Which lines in the data below contain the word "query"? Pull each of them out.

┄┄┄┄┄┄

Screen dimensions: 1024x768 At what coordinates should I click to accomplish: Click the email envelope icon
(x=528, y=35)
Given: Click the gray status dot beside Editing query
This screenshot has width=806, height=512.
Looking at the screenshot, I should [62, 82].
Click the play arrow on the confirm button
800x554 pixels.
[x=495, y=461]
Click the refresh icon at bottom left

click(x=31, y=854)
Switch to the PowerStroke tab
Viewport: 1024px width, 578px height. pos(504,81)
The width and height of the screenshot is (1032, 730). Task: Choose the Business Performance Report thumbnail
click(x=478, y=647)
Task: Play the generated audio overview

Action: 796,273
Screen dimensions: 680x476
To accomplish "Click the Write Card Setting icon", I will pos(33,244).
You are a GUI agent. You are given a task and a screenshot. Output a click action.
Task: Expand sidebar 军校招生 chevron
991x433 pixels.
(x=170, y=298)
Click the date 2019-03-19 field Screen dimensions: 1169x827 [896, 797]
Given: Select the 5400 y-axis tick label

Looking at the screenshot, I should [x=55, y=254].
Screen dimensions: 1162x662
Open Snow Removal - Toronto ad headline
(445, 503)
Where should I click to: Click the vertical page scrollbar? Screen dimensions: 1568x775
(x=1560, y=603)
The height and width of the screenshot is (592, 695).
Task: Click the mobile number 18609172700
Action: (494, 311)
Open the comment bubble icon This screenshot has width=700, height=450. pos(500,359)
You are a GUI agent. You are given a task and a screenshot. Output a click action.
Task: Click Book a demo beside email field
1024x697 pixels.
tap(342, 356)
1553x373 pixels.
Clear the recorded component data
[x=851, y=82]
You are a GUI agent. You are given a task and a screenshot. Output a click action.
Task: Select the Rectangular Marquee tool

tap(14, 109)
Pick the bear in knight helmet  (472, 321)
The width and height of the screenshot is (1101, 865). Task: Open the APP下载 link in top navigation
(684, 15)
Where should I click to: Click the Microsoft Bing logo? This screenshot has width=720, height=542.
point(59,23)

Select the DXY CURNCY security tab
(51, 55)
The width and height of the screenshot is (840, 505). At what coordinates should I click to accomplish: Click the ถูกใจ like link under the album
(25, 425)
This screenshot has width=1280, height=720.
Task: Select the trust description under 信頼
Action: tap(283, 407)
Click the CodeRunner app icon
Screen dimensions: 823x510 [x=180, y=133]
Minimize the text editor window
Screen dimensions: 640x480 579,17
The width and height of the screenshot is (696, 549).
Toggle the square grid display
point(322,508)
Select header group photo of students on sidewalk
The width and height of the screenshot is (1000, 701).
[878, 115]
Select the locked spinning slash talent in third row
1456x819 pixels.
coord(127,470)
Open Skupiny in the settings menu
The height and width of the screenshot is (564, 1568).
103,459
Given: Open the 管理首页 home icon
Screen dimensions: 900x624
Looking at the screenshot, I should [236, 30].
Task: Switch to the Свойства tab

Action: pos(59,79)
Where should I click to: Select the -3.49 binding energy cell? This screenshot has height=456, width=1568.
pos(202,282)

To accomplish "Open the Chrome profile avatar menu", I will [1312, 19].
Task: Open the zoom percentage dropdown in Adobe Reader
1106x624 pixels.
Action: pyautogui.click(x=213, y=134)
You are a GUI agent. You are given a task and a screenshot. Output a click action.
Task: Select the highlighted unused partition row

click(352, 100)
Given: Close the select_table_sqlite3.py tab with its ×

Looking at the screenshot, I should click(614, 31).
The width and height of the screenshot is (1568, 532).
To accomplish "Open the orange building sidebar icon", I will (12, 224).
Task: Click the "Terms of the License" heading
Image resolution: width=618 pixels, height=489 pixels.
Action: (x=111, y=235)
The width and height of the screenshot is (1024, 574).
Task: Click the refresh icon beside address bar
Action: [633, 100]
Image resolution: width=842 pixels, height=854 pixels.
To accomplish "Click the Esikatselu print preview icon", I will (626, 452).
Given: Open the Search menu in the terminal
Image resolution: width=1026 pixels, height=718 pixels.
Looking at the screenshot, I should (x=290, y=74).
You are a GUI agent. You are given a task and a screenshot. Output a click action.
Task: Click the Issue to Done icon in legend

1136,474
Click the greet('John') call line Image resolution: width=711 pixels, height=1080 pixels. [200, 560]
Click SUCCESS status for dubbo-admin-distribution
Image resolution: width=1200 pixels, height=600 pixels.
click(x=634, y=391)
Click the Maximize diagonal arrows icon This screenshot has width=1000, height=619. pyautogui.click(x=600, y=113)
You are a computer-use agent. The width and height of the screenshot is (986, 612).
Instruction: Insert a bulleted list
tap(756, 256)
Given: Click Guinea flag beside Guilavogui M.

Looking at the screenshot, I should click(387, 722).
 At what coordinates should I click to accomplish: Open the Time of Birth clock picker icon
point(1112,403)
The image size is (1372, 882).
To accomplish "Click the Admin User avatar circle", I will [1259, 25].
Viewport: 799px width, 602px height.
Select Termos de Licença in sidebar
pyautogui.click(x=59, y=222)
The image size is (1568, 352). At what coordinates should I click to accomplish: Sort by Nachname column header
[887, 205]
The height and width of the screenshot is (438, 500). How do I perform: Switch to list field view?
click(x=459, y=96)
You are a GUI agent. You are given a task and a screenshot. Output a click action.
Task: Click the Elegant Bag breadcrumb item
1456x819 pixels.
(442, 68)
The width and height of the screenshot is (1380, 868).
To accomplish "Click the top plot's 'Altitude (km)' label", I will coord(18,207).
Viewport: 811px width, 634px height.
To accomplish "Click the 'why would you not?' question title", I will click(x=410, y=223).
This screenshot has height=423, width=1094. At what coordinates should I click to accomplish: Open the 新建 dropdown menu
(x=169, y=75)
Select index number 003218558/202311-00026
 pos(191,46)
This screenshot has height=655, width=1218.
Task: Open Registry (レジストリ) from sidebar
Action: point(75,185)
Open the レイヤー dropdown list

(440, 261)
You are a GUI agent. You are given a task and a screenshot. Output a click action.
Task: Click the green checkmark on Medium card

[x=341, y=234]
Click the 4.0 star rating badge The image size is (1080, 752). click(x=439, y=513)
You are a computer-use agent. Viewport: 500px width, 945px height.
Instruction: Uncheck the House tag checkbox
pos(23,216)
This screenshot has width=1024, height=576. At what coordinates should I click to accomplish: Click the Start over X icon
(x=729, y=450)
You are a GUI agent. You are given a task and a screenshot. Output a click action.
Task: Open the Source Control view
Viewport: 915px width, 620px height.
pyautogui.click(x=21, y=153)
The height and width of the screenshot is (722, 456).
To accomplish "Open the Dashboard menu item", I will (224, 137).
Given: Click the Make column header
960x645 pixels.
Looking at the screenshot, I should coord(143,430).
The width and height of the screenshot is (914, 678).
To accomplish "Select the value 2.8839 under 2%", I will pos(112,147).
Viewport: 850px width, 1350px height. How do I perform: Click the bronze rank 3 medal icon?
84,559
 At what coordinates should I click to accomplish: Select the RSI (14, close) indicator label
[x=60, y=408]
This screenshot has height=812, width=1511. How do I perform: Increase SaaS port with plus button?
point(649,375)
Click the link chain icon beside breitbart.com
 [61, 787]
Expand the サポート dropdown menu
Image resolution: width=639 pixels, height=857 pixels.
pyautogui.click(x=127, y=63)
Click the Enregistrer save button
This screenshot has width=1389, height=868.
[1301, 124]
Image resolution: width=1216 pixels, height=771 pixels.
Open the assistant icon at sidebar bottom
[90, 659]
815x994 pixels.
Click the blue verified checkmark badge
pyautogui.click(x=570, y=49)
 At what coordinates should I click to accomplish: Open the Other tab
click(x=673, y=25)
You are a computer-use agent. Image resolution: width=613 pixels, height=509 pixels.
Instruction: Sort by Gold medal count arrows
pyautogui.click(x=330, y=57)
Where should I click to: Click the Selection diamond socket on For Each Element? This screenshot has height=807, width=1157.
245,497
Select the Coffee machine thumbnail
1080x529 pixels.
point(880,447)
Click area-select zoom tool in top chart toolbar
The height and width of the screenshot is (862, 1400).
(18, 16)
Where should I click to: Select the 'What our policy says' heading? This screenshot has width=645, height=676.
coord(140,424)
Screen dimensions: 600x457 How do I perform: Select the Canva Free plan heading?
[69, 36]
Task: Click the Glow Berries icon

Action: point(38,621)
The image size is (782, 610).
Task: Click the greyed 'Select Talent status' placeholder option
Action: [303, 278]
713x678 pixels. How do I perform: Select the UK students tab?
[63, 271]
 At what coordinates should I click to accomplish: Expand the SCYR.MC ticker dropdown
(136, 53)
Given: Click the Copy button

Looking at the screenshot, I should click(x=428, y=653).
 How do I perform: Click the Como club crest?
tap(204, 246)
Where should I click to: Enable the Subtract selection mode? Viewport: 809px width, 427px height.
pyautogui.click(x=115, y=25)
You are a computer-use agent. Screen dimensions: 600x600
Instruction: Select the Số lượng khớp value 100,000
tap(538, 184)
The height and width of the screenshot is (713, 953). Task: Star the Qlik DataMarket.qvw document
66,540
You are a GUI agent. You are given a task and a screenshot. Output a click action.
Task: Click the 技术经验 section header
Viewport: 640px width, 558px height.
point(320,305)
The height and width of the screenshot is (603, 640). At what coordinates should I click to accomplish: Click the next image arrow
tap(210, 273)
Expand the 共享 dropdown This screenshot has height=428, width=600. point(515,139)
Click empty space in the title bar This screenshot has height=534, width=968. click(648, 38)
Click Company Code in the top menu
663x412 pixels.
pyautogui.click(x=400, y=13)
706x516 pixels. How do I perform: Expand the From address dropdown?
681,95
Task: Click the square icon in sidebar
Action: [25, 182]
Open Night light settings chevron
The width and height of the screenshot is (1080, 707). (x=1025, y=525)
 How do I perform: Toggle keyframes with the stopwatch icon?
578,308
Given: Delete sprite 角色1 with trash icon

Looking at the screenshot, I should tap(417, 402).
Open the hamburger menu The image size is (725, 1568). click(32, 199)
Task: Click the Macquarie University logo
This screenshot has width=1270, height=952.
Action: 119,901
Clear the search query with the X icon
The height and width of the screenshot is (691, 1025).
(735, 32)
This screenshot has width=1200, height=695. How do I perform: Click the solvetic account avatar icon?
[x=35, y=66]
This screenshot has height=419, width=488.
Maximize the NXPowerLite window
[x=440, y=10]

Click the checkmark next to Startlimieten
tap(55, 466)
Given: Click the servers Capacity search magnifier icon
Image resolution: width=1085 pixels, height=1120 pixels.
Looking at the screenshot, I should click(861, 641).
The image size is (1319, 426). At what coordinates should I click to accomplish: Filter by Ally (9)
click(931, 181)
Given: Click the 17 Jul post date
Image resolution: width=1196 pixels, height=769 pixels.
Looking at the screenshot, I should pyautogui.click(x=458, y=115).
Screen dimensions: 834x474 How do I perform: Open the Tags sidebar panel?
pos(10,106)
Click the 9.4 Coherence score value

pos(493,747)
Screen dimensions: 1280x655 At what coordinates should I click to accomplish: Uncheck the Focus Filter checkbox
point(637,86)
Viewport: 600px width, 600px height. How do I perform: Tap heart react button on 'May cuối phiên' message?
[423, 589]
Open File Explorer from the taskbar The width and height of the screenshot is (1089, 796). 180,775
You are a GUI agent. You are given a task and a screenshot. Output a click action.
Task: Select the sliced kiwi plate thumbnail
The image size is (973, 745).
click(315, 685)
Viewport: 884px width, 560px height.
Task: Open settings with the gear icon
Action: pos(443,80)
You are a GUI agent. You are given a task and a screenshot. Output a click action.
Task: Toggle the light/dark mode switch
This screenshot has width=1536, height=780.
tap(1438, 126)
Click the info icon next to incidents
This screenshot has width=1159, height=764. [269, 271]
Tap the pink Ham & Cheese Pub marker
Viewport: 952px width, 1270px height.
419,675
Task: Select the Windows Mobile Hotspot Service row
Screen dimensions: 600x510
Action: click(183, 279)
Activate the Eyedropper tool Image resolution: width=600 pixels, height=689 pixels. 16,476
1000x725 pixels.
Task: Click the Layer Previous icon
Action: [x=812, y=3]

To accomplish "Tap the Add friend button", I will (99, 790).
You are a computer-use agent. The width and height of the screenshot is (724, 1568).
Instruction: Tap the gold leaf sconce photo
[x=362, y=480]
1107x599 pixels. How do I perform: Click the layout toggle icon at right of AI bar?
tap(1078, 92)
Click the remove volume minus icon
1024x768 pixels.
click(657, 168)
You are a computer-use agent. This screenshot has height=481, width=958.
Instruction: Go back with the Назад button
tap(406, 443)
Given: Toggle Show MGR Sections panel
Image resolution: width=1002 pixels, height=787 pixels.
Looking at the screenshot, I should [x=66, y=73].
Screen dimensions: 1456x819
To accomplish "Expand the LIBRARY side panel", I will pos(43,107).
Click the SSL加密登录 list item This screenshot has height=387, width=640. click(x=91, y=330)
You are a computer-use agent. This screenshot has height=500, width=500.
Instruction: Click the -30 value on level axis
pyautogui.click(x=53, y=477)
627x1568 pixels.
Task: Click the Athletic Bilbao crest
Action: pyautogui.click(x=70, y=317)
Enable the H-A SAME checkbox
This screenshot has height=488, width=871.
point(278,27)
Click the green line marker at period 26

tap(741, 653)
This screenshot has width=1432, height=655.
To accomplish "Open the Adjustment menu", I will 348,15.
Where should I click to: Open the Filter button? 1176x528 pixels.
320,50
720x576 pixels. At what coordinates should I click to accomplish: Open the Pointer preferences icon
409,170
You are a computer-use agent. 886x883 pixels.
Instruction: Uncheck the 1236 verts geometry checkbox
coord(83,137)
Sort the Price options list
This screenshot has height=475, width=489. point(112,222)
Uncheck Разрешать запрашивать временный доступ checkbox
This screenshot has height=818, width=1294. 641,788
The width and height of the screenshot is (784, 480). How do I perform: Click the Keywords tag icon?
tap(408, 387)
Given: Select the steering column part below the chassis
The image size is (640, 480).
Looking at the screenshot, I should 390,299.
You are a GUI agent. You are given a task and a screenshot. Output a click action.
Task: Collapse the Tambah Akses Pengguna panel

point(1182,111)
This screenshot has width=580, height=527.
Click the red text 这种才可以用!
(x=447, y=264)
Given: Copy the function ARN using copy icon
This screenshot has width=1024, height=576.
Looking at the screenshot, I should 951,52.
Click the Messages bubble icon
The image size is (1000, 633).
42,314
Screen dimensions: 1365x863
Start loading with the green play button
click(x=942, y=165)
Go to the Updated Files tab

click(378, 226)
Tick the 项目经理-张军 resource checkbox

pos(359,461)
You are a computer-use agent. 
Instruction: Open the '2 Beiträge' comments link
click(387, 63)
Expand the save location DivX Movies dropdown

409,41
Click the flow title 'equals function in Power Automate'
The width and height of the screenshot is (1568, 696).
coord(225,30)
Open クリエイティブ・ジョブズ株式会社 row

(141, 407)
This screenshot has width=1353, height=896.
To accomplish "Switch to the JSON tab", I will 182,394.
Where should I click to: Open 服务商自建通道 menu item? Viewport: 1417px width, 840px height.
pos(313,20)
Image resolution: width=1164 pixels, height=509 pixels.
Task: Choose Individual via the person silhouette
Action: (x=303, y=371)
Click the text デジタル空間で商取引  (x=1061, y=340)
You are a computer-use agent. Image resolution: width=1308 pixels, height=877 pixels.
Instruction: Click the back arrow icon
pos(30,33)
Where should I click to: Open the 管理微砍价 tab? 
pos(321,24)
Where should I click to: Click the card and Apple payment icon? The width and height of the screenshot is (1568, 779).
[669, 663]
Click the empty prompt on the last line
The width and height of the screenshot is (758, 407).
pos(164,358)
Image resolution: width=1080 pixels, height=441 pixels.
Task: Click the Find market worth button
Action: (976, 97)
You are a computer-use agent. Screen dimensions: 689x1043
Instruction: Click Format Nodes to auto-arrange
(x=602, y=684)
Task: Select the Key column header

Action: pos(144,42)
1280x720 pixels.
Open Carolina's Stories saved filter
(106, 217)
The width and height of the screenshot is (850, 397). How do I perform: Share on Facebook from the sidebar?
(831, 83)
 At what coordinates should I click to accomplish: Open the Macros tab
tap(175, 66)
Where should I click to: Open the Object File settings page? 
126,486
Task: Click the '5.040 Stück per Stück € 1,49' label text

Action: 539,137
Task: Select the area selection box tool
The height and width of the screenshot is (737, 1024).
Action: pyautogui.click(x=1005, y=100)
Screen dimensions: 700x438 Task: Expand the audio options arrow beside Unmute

┄┄┄┄┄┄

— Your response —
Given: Click the gray status dot beside Editing query
Clear the search query with the X icon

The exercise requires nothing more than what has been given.